— START Data excerpts —

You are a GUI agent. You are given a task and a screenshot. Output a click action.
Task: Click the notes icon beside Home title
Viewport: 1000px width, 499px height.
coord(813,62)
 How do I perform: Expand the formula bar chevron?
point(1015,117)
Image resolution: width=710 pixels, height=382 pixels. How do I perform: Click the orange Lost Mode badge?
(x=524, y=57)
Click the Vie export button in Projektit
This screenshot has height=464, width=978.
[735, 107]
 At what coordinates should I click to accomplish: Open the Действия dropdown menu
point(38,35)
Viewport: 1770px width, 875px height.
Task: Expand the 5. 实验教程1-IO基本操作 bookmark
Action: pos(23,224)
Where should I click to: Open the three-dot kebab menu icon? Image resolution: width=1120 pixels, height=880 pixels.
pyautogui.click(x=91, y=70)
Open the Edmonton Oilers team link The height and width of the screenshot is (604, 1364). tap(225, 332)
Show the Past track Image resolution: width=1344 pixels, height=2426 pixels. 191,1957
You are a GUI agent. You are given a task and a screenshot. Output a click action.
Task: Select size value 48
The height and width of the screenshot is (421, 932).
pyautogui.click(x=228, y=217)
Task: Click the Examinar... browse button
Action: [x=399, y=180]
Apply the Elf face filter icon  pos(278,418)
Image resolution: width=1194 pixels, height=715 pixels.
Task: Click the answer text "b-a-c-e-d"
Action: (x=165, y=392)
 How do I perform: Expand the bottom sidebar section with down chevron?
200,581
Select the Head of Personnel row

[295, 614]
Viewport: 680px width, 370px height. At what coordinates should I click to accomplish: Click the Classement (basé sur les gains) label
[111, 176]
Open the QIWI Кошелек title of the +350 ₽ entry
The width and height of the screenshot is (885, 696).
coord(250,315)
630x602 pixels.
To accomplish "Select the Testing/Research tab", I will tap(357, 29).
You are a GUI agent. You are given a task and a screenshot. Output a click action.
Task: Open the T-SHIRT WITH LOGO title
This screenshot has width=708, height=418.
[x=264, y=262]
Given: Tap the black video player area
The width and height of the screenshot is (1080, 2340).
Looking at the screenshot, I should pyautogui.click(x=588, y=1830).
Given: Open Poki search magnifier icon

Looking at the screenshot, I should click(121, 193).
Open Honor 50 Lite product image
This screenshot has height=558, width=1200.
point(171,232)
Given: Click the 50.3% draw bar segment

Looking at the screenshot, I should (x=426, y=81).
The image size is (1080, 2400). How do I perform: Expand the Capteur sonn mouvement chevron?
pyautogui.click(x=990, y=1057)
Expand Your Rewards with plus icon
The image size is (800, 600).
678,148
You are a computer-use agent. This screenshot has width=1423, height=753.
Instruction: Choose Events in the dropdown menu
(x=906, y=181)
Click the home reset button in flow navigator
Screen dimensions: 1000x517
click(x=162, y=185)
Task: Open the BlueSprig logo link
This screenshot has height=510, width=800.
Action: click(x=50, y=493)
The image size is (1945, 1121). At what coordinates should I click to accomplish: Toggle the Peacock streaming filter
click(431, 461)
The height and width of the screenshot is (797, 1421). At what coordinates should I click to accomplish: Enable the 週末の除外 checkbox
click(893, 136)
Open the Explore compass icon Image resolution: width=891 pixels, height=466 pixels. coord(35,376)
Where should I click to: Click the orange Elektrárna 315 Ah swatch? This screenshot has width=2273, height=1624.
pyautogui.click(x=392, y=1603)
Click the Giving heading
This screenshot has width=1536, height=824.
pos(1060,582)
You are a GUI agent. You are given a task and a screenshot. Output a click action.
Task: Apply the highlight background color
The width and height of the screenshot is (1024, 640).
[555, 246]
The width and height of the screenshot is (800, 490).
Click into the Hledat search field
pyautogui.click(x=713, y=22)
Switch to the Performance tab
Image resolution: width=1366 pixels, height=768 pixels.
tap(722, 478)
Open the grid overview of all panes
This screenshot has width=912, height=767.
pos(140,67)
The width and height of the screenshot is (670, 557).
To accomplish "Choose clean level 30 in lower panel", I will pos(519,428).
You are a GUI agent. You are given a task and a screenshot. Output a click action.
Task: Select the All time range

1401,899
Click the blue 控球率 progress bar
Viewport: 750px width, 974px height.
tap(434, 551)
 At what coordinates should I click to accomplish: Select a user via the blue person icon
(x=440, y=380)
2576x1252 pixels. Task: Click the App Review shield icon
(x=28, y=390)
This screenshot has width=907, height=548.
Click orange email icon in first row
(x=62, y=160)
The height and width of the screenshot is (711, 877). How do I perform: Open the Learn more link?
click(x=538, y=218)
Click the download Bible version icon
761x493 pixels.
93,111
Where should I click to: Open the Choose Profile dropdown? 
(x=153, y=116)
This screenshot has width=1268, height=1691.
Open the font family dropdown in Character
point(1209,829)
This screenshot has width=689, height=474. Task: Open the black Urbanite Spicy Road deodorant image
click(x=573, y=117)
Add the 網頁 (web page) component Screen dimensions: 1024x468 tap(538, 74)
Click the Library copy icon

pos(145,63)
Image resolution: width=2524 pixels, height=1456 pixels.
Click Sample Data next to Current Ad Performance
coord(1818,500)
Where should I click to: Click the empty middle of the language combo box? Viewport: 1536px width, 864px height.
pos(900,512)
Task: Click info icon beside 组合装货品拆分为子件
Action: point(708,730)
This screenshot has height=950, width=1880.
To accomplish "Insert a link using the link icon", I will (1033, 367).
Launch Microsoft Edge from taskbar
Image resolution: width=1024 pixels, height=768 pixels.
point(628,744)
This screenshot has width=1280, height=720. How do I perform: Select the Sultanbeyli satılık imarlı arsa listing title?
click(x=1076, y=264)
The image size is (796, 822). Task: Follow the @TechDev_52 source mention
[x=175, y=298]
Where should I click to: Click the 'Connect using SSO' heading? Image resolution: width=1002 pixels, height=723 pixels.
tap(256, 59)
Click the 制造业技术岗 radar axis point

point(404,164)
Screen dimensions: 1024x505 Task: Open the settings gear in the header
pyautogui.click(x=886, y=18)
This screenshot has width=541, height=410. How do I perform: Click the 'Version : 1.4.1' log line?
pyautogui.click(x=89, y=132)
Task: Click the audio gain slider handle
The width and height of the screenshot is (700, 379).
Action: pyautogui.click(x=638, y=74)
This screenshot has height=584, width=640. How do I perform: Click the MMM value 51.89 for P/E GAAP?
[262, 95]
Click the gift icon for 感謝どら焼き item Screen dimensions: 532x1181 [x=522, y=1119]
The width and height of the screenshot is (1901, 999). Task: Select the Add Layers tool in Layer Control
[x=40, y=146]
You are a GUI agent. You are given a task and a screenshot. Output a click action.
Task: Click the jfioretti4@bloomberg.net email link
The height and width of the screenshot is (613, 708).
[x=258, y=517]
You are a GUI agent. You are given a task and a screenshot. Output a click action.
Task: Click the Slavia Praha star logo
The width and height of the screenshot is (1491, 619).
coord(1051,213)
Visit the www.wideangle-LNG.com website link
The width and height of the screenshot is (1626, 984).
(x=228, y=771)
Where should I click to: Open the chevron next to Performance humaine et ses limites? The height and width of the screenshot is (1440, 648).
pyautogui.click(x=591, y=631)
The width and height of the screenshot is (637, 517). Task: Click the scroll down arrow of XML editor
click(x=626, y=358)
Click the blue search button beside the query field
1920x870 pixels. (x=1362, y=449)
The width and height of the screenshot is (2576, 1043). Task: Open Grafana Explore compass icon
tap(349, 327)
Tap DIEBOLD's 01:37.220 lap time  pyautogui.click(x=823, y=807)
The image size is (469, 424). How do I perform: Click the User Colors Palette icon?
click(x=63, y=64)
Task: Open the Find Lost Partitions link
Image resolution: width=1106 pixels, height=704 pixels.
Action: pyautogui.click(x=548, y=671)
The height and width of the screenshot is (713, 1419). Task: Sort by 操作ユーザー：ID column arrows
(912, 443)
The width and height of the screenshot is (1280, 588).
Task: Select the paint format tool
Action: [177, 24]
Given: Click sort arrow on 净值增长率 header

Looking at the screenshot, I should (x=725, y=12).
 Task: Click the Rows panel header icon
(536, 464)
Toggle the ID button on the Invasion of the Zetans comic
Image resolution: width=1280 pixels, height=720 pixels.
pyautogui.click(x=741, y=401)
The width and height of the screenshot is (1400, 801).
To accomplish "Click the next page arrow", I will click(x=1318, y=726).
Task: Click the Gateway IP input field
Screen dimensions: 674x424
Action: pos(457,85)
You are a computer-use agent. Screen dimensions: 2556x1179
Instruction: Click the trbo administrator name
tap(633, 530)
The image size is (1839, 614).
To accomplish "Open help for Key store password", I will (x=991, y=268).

— END Data excerpts —

Copy the items without any change, starting with the line containing "The image size is (796, 822)." and going on through the line containing "pyautogui.click(x=89, y=132)".

### The reply:
The image size is (796, 822). Task: Follow the @TechDev_52 source mention
[x=175, y=298]
Where should I click to: Click the 'Connect using SSO' heading? Image resolution: width=1002 pixels, height=723 pixels.
tap(256, 59)
Click the 制造业技术岗 radar axis point

point(404,164)
Screen dimensions: 1024x505 Task: Open the settings gear in the header
pyautogui.click(x=886, y=18)
This screenshot has width=541, height=410. How do I perform: Click the 'Version : 1.4.1' log line?
pyautogui.click(x=89, y=132)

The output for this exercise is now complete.